Возьмем, например, пункты 4, 6,7, 8 и 9. Система Майка Ментцера, например, такими недостатками не страдает.

Давайте перейдем теперь на личности. Кто такой Мак-Роберт? Родился в 1958 году, имеет более чем 25-и летний опыт тренировок, более 350 опубликованных статей, написал пять книг по тренингу бодибилдеров. С 1989 года издает независимый журнал по бодибилдингу, никогда не зависел от компаний, производящих пищевые добавки.

Как далее рассказывает о себе Мак-Роберт, из-за того, что его генетические данные не выше среднего уровня, он никогда не прибегал к употреблению стероидов.

Кроме того, он работает на весьма ответственной, отнимающей много времени работе, и кроме того полноценно исполняет семейные обязанности отца и мужа.

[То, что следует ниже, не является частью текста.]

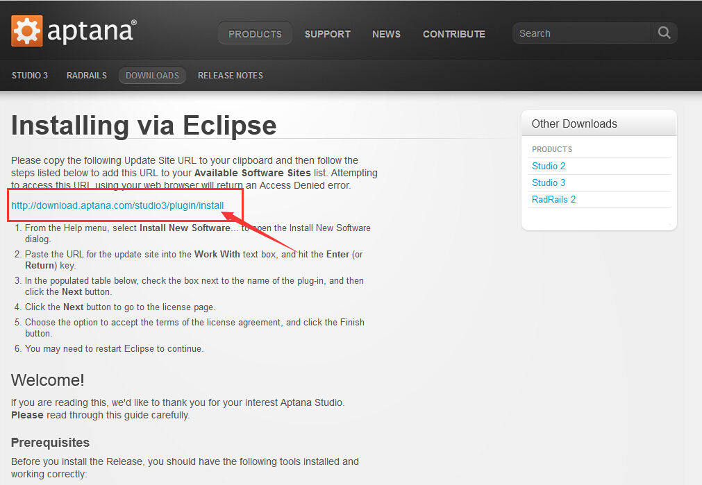Open Studio 2 link in Other Downloads
Screen dimensions: 702x485
549,167
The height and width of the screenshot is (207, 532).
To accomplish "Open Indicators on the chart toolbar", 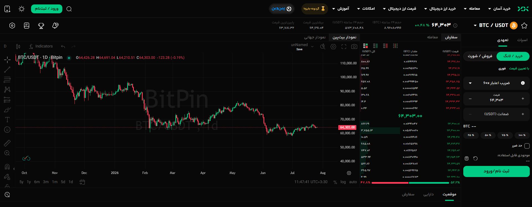I will pyautogui.click(x=41, y=46).
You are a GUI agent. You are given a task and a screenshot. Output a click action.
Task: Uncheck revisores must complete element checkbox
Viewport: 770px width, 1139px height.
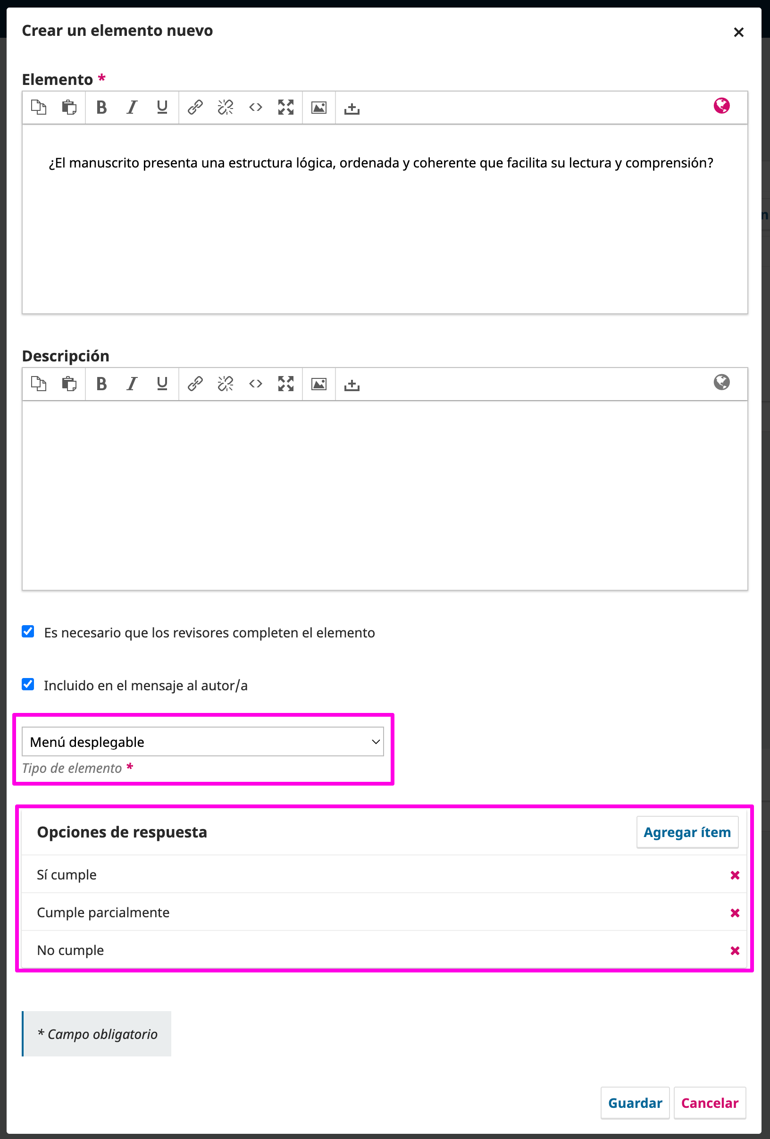28,632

В общем, обычный – средний, как принято говорить – человек. Увы, средний, если не сказать посредственный, в плане результатов в бодибилдинге. Не оттого ли нет практически ни одной его фотографии на помосте – ни в прессе, ни в интернете?

Систему его мы здесь не будем приводить – потому что она, во-первых, похожа на десятки таких систем, против которых сам Мак-Робертс выступает. А во-вторых, лично я слышал мало – просто исчезающе мало – отзывов от тех, кому система Мак-Роберта помогла достичь более-менее значительных результатов.

Чего, например, стоит такое заявление Мак-Роберта:

«В литературе по бодибилдингу можно встретить мнение, что, мол, настоящий рост дает только полный мышечный отказ. Возможно, это и так, однако любителю подобный путь заказан. В самом деле, как можно делать до полного отказа приседания или жим лежа? Другое дело профессионалы. Их тренировки обслуживают целые команды страхующих ассистентов-силовиков. Вдобавок, выдержать такой тренинг в течение многих месяцев в принципе нельзя без помощи «химии». Обыкновенного любителя тренировки «до отказа» быстро доведут до перетренировки по той простой причине, что означают огромные растраты не только мышечной, но и нервной энергии. Ну, а любитель и без того страдает ее нехваткой.

С другой стороны, в арсенале любителя есть одно упражнение, в котором стоит попробовать полный отказ. Речь идет о подтягиваниях. Полный отказ тут можно освоить и в одиночку. Начать надо с эксцентрической фазы движения. Вы подставляете высокую скамью под перекладину и сразу оказываетесь в верхней позиции, когда перекладина у ключиц. Из этого положения вы медленно опускаетесь, изо всех сил сопротивляясь силе земного притяжения. Сет прекращается, когда вы уже не в состоянии опуститься в нижнюю точку плавно».